EXERCISE DESCRIPTION: Every line from the beginning of the data through the line containing "Tap the Android recent apps square button" should be reproduced exactly, and no further lines should be output.
───
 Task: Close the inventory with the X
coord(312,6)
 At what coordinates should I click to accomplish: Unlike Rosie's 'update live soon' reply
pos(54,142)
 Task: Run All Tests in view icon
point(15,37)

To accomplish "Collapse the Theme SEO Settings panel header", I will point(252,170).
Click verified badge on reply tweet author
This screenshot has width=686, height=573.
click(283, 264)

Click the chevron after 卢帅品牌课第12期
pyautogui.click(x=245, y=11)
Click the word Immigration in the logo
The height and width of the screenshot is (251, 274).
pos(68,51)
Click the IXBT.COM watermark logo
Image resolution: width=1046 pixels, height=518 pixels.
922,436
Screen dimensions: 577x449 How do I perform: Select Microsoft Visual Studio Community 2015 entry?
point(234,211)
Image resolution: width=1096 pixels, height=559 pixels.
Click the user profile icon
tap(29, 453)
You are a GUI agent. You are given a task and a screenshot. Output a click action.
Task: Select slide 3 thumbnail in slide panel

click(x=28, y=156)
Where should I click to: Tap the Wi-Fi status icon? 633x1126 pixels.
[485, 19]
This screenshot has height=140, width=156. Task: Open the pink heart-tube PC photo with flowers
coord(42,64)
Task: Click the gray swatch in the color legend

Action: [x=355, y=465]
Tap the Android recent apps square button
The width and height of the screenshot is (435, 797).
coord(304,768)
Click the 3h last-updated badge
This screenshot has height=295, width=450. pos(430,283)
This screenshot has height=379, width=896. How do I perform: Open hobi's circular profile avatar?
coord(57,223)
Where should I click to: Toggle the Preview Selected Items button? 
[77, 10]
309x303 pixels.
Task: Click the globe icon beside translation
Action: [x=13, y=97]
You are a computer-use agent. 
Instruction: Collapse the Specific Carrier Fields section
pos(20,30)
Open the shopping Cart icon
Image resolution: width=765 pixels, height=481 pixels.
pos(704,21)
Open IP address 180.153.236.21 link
───
COMPLETED EXERCISE:
 Task: Close the inventory with the X
coord(312,6)
 At what coordinates should I click to accomplish: Unlike Rosie's 'update live soon' reply
pos(54,142)
 Task: Run All Tests in view icon
point(15,37)

To accomplish "Collapse the Theme SEO Settings panel header", I will point(252,170).
Click verified badge on reply tweet author
This screenshot has width=686, height=573.
click(283, 264)

Click the chevron after 卢帅品牌课第12期
pyautogui.click(x=245, y=11)
Click the word Immigration in the logo
The height and width of the screenshot is (251, 274).
pos(68,51)
Click the IXBT.COM watermark logo
Image resolution: width=1046 pixels, height=518 pixels.
922,436
Screen dimensions: 577x449 How do I perform: Select Microsoft Visual Studio Community 2015 entry?
point(234,211)
Image resolution: width=1096 pixels, height=559 pixels.
Click the user profile icon
tap(29, 453)
You are a GUI agent. You are given a task and a screenshot. Output a click action.
Task: Select slide 3 thumbnail in slide panel

click(x=28, y=156)
Where should I click to: Tap the Wi-Fi status icon? 633x1126 pixels.
[485, 19]
This screenshot has height=140, width=156. Task: Open the pink heart-tube PC photo with flowers
coord(42,64)
Task: Click the gray swatch in the color legend

Action: [x=355, y=465]
Tap the Android recent apps square button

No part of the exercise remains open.